Molly’s Story, by her mum, Jenny
Molly was diagnosed with down syndrome the morning after she was born. When I told my parents, my dad smiled, shrugged his shoulders and said “well that doesn’t matter.” But I was filled with so many worries. I was worried about her health, how she would cope at school, if she would have friends, if she would ever be able to read well enough to enjoy a book – the list went on. But my dad was right, I didn’t have to worry, and it doesn’t matter.
Molly has taught me so much. Some quite simple things such as never, never go near her if she’s holding a hose pipe, or other things a bit more meaningful such as how to live for the moment, and appreciate the small things. She loves to laugh, and to make us laugh, and as soon as you start to get to know her, you see her cheekiness and sense of humour shining through. She loves dancing, playing board games, colouring and chocolate. She doesn’t like the rain, she hates not having control of the remote, and she won’t eat broken food (unless it’s chocolate, and then she’ll grudgingly make an exception).
Molly has taught us not to take life so seriously. We’ve recently been on holiday in the lakes. Molly went to get ready, and came down the stairs wearing an orange tutu, a colourful feather boa and a massive unicorn head. She’ll sometimes put the unicorn head on in the middle of the night – it can give you quite a shock to wake up and see a great pink unicorn towering over you.
She also used it to hide her face when she drew her glasses on with a felt tip. (She was supposed to be putting her glasses on ready to leave the house for school – at least it’s an interesting reason for being late!)Molly works to her own timetable, that doesn’t necessarily fit with everybody else’s. This can be slightly stressful if we’ve got a time limit, but Molly’s so busy living in the moment that she doesn’t care we’re going to be late. But after those frantic school mornings I drop her off, and watch her go, her massive rucksack hanging from her back. She does 2 steps forward and then a jump, then 2 more steps and a jump all the way to the steps. Then she turns round with a cheeky grin and signs “I love you, silly” before stomping up the steps and into school. I drive off with the biggest smile.
When Molly decides she wants to do something, there is no stopping her. This might be something like her dance exam. She decided she wanted to do it and practiced her dances. On the day she marched on in there, danced in front of the judge and absolutely smashed it. Or it might be something like baking a cake when actually it’s time to cook the dinner, or writing a list when we’re already late for school – whatever it is, if she really is set on something, it’s actually easier to just go with it if at all possible. Likewise getting her to do something she doesn’t want to is virtually impossible.

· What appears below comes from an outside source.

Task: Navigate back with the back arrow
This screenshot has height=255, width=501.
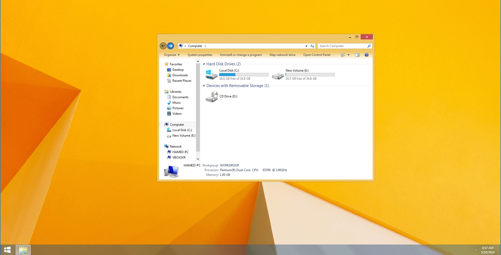Action: tap(163, 46)
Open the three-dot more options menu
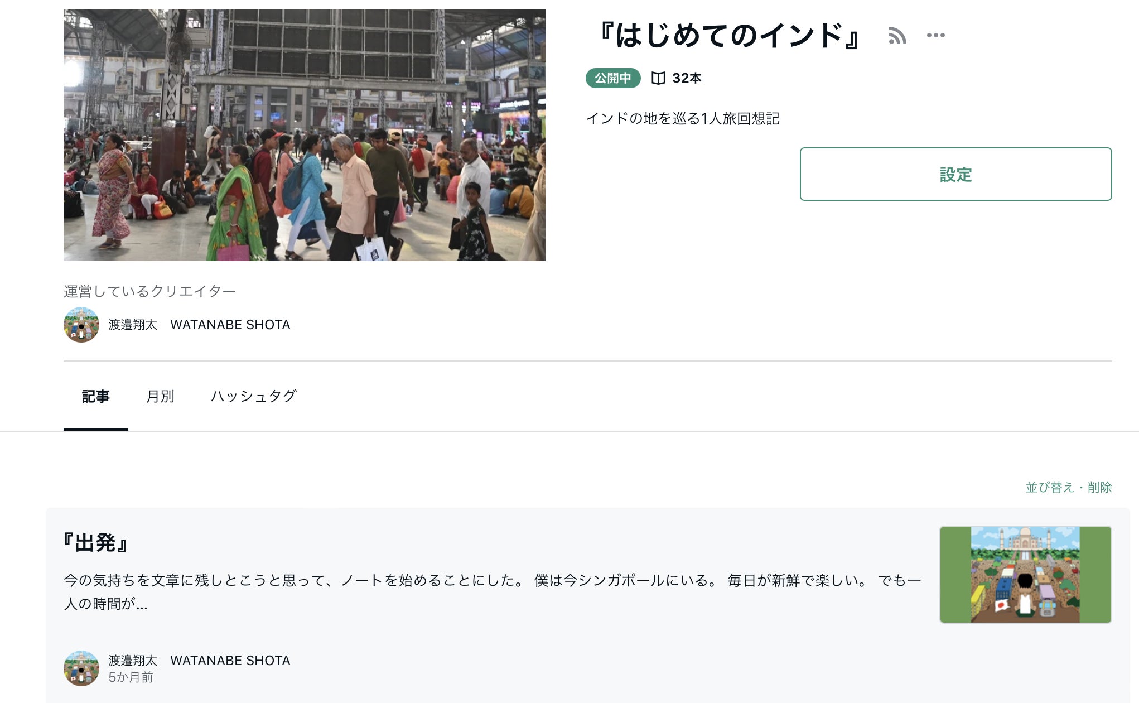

It took four visits to the doctors one year before we finally managed to get her flu jab done. After three outright refusals, on the final visit, she decided she was ready to have it done. She walked in as good as gold, sat down and had the spray. We’ve had similar trouble with the dreaded blood tests, but having discovered it is actually the anaesthetic spray and tourniquet that she doesn’t like, she now has it done without too much complaining. Molly still has real trouble with her speech, and finds it really difficult to explain things like this to us, and so she communicates by refusing to do something.
Molly attends mainstream school, and she works her socks off. Everything is so much harder for her, and it takes much more effort. But the pride at her achievements is immense – from starting school and making friends, going on her first residential, being in dance shows, to the effort she puts in to her speech sessions and the fact that she has survived her first half term at a massive mainstream secondary school – we are so proud of her every day. Funny, feisty and as caring as can be, life with Molly can be a bit more difficult sometimes, but it’s never boring, and we wouldn’t have it any other way.